Just as Jesus separated the demon from the man,
He separated the fever from Peter’s mother-in-law.
He rebuked the demon just as He rebuked the fever.
And immediately she is resurrected and does what God made her to do:
She serves Him and glorifies Him.
One of the most beautiful things that Luke mentions here is in verse 40.
“He laid His hands on every one of them and healed them.”
He didn’t have to touch them. He’s shown that to be true so many times.
But He did touch them. That’s part of what the Incarnation is all about.
Jesus has closed the distance.
He sought you and found you;
He’s made His home with you.
Jesus is fully Man, and so His touch is a physical touch.
His hands are real hands.
It’s why when you come to Individual Confession and Absolution,
Jesus places real hands on your real head and forgives your real sins.
You don’t have to imagine it; you can actually feel it on your body.
There is still one thing that might be bothering you.
If the Epiphany season is all about knowing Jesus as He truly is;
As proclaiming Him to be everything He has revealed Himself to be,
Then why don’t the demons get to speak?
For once, they’re not lying.
“I know who You are – the Holy One of God.”
And again, “You are the Son of God!”
But He rebuked them and would not allow them to speak,
because they knew that He was the Christ.
Jesus won’t let them speak, because they can’t give the whole message.
They know who Jesus is, but they do not comprehend what He has come to do.
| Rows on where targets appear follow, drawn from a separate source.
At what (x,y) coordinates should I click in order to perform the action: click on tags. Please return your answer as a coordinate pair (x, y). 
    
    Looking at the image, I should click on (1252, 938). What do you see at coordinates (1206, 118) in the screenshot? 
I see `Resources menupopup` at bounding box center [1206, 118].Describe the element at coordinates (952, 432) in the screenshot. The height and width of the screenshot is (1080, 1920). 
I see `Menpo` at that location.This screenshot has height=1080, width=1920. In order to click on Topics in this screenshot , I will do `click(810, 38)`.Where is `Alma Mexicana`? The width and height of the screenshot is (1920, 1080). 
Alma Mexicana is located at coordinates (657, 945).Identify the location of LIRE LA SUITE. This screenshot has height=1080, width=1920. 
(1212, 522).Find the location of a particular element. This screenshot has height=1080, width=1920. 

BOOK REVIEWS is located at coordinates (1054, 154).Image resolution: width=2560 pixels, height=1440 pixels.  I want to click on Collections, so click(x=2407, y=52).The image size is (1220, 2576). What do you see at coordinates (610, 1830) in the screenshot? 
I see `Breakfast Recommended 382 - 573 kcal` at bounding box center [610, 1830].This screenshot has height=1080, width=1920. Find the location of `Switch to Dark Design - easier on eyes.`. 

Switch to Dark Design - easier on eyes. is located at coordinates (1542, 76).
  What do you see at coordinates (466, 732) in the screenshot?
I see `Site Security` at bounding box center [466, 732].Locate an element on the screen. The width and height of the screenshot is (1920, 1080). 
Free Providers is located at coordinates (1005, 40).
To confess Christ and to proclaim Christ is not merely a question of identity.
To confess Christ, and to live in the Light, to be Epiphanied,
Is to say what He has done.
And they can’t say that.
They don’t even know that – not really.
That’s why there’s a perverse sincerity to their question:
“Have You come to destroy us?”
They don’t actually know exactly how all of this is going to work out.
And they’re not alone.
You yourself can forget.
But the Word of God reminds you.
Christ has been crucified for you in your place.
He has been raised from the dead as you shall be raised.
Death has been swallowed up forever.
And that victory has been applied to you in your Baptism.
You’re back on the team.
And just in time.
There’s still work to be done.
There is a world at your doorstep as ignorant as the demons.
Maybe they know who Christ is, and maybe they don’t.
In either case, what they still need to hear is what He has done for them.
That He has not come to destroy them.
But to destroy everything that seeks to harm them;
To forgive them and save them and heal them;
To make them and all creation good again.